Abstract 231P
Background
This study aims to quantify intratumor heterogeneity and identify prognostic imaging biomarkers in patients with hepatocellular carcinoma (HCC) treated with immune checkpoint inhibitors (ICIs) combined with anti-angiogenic drugs.
Methods
This multicenter cohort study included patients with unresectable hepatocellular carcinoma who received first-line ICIs combined with anti-angiogenic drugs from January 2018 to December 2022. Primary endpoint was objective response rate. Three-dimensional tumoral regions of interest (ROIs) were delineated on pre-treatment computed tomography (CT) scans using deep learning algorithms, followed by manual calibration. A simple linear iterative clustering algorithm was used to segment super-pixel regions within ROIs. The radiomics features were extracted from ROIs and sub-regions. For feature selection and model construction, machine learning methods were applied to develop a radiomics model. Unsupervised clustering was applied to super-pixel segmentation using a Gaussian mixture model to identify similar features, and then establish a tumor habitat model. Model discrimination performance and consistency were evaluation.
Results
The study included 690 patients, with 323 patients in the training set, 139 in internal validation set, 228 in external test set. The tumor habitat model recorded AUCs of 0.98, 0.84, and 0.87 in the training, internal, and external test sets, respectively, while the tumor radiomics model achieved AUCs of 0.82, 0.86, and 0.73 in these sets. Both radiomics and habitat models outperformed clinical prediction models with good prediction consistency. Then, the high and low risk categories were identified. The tumor habitat model significantly stratified overall survival across various datasets, including 52 patients from the TCIA-LIHC cohort and 102 patients from the HCC-TACE-Seg cohort.
Conclusions
A tumor habitat model, derived from CT images, could predict the therapeutic efficacy of HCC patients treated with ICIs combined with anti-angiogenic drugs, and demonstrates superior performance compared to traditional radiomics model.

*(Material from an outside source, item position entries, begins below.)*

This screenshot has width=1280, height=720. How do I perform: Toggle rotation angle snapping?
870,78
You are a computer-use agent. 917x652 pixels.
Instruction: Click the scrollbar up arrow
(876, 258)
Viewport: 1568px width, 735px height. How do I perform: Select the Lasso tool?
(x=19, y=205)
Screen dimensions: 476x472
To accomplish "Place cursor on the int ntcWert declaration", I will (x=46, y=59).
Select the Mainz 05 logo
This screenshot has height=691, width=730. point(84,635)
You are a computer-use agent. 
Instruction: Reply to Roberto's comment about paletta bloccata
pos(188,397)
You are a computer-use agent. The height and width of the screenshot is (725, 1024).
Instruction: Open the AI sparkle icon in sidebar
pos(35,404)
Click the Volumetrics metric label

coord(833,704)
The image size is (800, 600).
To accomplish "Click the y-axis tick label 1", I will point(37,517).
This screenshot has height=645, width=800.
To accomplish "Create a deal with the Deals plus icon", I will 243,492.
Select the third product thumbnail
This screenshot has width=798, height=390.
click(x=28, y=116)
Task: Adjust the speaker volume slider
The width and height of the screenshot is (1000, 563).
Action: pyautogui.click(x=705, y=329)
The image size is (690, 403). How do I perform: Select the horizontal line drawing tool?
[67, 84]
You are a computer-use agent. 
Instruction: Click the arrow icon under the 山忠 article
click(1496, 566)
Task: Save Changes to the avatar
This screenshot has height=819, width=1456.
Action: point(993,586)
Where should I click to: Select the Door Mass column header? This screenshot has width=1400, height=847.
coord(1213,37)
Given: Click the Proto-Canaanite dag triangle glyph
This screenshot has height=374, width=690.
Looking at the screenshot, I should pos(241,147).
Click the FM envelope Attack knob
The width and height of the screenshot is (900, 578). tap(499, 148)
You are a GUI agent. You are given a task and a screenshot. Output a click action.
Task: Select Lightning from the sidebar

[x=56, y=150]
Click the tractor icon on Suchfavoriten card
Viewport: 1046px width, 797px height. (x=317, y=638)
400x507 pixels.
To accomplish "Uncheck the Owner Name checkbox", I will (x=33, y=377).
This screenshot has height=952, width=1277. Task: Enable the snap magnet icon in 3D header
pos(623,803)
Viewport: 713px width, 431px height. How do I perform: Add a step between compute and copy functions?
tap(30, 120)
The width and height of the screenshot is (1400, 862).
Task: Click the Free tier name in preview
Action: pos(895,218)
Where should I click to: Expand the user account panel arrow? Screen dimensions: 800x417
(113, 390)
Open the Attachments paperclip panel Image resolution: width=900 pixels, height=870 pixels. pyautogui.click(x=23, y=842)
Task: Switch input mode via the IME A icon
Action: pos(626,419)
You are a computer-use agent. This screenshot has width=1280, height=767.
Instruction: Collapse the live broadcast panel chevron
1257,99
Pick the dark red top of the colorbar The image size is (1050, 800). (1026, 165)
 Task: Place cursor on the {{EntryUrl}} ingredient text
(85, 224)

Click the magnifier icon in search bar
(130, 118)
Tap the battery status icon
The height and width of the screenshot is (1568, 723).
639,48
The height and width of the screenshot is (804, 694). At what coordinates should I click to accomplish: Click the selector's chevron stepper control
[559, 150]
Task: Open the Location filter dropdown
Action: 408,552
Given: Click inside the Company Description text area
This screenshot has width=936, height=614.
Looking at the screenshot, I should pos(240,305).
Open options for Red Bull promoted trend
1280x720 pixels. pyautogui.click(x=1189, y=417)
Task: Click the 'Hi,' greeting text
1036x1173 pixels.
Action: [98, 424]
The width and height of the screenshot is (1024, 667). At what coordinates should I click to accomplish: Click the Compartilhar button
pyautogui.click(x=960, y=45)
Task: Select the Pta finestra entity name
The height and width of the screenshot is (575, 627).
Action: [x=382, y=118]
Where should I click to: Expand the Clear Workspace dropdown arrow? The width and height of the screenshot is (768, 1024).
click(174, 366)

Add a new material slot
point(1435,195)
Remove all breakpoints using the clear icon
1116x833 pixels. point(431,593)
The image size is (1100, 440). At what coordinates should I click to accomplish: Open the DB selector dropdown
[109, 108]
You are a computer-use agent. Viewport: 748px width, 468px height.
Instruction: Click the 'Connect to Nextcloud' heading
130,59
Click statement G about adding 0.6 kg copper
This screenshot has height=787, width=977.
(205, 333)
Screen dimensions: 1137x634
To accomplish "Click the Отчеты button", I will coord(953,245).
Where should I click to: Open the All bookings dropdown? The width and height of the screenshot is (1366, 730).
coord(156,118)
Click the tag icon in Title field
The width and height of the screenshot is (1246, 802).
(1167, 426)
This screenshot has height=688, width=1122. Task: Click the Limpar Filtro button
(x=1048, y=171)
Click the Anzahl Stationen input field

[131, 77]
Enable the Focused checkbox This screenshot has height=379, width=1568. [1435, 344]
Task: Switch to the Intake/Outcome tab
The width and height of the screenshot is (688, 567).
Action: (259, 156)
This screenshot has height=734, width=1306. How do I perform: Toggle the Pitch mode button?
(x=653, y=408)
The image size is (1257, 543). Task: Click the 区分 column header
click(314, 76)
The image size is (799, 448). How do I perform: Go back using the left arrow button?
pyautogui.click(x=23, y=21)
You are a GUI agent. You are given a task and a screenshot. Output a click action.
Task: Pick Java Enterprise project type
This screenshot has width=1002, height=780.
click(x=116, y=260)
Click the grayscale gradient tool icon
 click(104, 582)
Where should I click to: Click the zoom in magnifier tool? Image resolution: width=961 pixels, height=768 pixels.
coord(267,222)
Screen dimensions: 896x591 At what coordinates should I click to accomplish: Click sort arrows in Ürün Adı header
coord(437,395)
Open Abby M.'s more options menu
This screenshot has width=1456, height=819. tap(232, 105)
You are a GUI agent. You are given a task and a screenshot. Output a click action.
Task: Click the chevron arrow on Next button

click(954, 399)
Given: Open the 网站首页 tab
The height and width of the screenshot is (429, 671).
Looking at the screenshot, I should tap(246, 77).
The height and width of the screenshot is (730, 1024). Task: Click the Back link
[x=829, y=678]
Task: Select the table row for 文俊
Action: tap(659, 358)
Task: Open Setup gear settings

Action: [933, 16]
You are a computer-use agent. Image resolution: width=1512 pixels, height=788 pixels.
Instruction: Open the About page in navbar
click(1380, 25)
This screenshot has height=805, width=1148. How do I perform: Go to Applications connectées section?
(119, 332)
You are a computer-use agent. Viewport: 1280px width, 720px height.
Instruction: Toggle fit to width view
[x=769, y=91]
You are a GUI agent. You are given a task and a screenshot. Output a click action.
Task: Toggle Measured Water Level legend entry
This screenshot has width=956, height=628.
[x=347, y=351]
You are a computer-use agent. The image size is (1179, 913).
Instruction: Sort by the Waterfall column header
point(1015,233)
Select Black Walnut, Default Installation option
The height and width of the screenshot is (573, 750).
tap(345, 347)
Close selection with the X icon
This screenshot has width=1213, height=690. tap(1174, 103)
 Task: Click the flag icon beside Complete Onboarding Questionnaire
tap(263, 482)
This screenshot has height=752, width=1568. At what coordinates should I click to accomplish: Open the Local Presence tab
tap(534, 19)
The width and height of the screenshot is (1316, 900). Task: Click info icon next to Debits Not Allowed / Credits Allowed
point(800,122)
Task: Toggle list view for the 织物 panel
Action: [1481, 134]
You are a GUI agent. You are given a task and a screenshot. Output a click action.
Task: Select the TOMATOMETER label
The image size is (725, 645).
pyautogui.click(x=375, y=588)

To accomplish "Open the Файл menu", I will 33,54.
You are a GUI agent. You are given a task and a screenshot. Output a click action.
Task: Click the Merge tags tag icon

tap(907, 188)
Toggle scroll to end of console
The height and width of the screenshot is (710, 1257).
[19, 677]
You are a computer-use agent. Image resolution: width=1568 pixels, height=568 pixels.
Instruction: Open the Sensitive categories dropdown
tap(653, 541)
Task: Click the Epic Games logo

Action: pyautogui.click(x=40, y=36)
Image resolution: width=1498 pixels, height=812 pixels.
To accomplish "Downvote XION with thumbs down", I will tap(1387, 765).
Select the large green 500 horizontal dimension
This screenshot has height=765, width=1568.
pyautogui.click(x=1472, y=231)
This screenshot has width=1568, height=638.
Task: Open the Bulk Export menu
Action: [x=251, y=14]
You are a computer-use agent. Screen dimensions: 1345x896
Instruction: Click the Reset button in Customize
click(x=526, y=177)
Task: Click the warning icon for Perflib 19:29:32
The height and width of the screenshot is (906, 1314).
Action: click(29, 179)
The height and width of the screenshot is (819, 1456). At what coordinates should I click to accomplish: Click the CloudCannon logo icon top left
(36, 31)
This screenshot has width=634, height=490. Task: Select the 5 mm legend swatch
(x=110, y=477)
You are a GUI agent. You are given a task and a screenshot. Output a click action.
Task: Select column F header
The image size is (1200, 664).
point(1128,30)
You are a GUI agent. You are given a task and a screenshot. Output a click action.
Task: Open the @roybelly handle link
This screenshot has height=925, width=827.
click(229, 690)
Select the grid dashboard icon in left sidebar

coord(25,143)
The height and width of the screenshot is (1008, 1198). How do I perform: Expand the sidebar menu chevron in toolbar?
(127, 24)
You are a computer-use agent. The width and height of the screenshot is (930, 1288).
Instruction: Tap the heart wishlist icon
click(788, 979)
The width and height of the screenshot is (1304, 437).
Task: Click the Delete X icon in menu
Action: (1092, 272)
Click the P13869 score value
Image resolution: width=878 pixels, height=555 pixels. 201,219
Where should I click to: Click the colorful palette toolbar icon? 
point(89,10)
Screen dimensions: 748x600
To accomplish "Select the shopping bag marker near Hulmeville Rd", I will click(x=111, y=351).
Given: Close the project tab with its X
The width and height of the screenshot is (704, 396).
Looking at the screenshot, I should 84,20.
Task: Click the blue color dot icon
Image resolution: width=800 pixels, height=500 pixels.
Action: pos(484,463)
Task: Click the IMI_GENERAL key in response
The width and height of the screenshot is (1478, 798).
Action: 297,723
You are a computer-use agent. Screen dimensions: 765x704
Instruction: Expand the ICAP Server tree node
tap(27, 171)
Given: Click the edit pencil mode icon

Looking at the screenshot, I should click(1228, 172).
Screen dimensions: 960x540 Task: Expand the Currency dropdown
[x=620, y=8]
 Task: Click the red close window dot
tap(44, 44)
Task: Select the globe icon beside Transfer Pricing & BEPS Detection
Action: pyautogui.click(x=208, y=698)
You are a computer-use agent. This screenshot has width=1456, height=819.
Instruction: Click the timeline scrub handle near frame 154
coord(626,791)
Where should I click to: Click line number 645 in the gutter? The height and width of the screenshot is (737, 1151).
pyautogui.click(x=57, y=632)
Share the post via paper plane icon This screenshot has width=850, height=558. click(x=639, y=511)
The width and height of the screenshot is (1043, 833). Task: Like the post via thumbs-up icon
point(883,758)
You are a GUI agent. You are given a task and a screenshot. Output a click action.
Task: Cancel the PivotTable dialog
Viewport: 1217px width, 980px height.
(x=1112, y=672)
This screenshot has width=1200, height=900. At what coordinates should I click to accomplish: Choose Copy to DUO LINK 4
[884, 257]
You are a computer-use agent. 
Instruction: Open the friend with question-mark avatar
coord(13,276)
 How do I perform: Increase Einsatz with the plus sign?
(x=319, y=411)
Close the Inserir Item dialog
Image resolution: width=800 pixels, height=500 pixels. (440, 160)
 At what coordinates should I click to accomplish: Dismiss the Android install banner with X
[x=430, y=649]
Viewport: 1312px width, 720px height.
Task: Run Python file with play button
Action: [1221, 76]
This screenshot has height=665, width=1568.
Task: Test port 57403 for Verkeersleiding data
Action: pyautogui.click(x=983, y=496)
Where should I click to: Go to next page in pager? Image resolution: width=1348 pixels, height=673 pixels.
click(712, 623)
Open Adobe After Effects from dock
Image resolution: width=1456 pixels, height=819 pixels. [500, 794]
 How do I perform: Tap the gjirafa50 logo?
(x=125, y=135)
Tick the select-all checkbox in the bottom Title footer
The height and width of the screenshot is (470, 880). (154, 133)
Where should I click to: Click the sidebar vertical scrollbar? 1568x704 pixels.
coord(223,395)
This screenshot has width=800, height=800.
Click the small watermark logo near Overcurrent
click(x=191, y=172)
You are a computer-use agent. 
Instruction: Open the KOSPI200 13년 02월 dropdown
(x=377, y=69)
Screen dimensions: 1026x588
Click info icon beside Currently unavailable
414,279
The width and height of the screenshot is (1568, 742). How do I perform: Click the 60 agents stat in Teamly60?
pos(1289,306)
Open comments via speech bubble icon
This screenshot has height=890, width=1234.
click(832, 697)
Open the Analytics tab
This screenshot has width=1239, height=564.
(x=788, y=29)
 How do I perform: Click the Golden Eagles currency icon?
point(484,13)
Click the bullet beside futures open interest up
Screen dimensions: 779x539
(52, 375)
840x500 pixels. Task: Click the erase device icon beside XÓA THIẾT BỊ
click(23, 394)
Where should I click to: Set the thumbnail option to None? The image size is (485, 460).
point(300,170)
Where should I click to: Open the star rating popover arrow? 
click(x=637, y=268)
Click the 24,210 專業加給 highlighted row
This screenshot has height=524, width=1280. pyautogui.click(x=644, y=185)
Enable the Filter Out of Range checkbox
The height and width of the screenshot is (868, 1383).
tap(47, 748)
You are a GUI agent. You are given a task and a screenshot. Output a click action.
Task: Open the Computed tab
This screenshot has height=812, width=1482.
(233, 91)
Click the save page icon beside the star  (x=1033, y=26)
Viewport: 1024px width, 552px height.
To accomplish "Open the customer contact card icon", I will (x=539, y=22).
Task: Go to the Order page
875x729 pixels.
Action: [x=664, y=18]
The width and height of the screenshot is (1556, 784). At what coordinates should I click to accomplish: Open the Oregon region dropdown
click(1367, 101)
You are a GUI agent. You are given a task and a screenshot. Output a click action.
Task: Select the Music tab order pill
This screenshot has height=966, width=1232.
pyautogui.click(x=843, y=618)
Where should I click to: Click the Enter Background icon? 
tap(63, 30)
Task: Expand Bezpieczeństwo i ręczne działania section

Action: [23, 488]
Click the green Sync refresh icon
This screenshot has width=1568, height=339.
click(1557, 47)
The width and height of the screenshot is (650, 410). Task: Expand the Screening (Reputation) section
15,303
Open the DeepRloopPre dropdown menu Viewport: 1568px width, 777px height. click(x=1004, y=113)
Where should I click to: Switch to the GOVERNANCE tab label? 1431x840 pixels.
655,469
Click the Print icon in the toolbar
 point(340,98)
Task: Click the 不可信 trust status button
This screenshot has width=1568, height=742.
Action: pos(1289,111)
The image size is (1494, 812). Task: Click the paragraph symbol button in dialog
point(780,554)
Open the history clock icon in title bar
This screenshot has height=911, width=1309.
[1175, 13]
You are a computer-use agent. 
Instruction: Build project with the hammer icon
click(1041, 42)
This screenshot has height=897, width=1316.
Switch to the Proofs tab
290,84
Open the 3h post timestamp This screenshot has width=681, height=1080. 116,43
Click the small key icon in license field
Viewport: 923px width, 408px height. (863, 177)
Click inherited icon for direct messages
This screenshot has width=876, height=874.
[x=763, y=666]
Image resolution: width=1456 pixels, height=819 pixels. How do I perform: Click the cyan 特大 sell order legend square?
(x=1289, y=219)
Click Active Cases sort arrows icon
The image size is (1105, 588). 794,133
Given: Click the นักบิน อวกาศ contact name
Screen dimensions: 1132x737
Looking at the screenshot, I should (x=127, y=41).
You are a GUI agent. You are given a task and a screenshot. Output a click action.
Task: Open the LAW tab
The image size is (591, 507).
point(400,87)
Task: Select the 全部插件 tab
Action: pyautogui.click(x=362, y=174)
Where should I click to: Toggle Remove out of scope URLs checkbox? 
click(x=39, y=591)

Clinical trial identification
NCT05278195.
Editorial acknowledgement
Legal entity responsible for the study
The authors.
Funding
The study was supported by National Key Research and Development Program (2018YFA0704100, 2018YFA0704104), National Natural Science Foundation of China (81827805), Jiangsu Provincial Special Program of Medical Science (BE2019750), Postgraduate Research&Practice Innovation Program of Jiangsu Province (KYCX21_0158).
Disclosure
All authors have declared no conflicts of interest.